Sunday, February 1, 2009
Love Conquers All
Love will see us through. All we need is love. We can live on love.
Sayings, movies, songs, many things in media tell us we can overcome any obstacle if we are just in love. This is about the love between two people. You got me , babe, and I got you. Love conquers all.
There is a song by that title written by Nanci Griffith and Charley Stelf. The lyrics tell about several couples, a "brown-skin girl" and a white soldier, a "wheel-chair bound" senior citizen marrying a divorced man, people from "far and near", different backgrounds, economic situations and race. The song assures us each time that love conquers all.
So far, no problem really, true and lasting love can overcome many difficulties. Still, it takes work to make a marriage last, as well as love, even where two people are as alike as peas in a pod. I have no doubt that for the couples, so far, in the song love could see them through.
It is the last example that raises the far more important spiritual question, not the physical.
It is of a Muslim girl marrying a Catholic boy. Love will conquer all it tells us again.
Before I began dating the woman who became my wife, I went with several others. The last of these girlfriends and I were very much in love. One day, after we had going steady for several months, she told me we couldn't see each other anymore. Why? She was honoring her mother and father's wish to break it off because they saw we were getting serious. The problem?She was Roman Catholic, I was not.
Harsh? Yes. Unfair? Maybe. Good idea? Yes.
Do not be yoked together with unbelievers. For what do righteousness and wickedness have in common? Or what fellowship can light have with darkness? 2 Corinthians 6:14
Harsh passage? Yes. Unfair passage? Maybe by worldly standards. Good idea? Definitely.
The quote from Corinthians was not specific to marriage, but it applies here as well as to other relationships. But why do I say something seemingly harsh and possibly unfair is good?
Relationships, even between individuals deeply in love with each other, are full of conflicts. For example, one may be an early riser and the other a night owl. One might want to be out on the town at midnight, the other wants to be in bed so to get up with the sun. The other might hit you with the alarm clock if you tried to awake them to see a sunrise. Such a difference calls for compromise if conflict is to be avoided. If one or the other is too insistent on their lifestyle prevailing it can lead to real difficulties in the marriage. Yet this is a difference of no real significance.
There are many such conflicts that must be resolved in a successful marriage. Each gives a little here, gives a bit there and they accommodate each other's particulars. If they can't do this, the marriage will fail.
But if the difference is spiritual belief, how can one give a bit or bend a little to accommodate the other and stay true to their faith?
Oh, you may say, we just won't impose our separate belief on the other. That part of our lives we will keep private to our self. And perhaps you can, perhaps you will, but what do you do when children come?

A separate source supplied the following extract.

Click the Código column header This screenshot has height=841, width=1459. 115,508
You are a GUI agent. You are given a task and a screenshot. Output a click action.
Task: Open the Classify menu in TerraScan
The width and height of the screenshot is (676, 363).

Let's suppose no children come. Does that Muslim girl go to Mosque and the Catholic boy go to Cathedral and at home never speak of God? Do they argue they are not unequally yoked because they are both believers in God, the same God, the God of Abraham? Yet their view of Christ is quite different. Can they ignore that difference if they are devout to their religions?
To the secular and the nominally religious a difference in faith is no more consequential than the early riser versus the night owl. Asking if love conquers all in this situation is a good test of the depth of your faith. Certainly it is for the Christian.
"For God so loved the world that he gave his one and only Son, that whoever believes in him shall not perish but have eternal life. For God did not send his Son into the world to condemn the world, but to save the world through him. Whoever believes in him is not condemned, but whoever does not believe stands condemned already because he has not believed in the name of God's one and only Son." John 3:16-18
To the Christian there is no salvation and no doorway to God except through Christ. Perhaps you could pretend this doesn't matter in your outward approach to the one you love, but how does a Christian endure the agony of knowing the one they love is condemned? How could one as a Christian keep silent and live in peace when so yoked? Your love for your spouse can not conquer this condemnation. Only the love of God and your spouse's love of God in return can conquer all and without that your yoking together with an unbeliever will be a heavy burden upon your heart.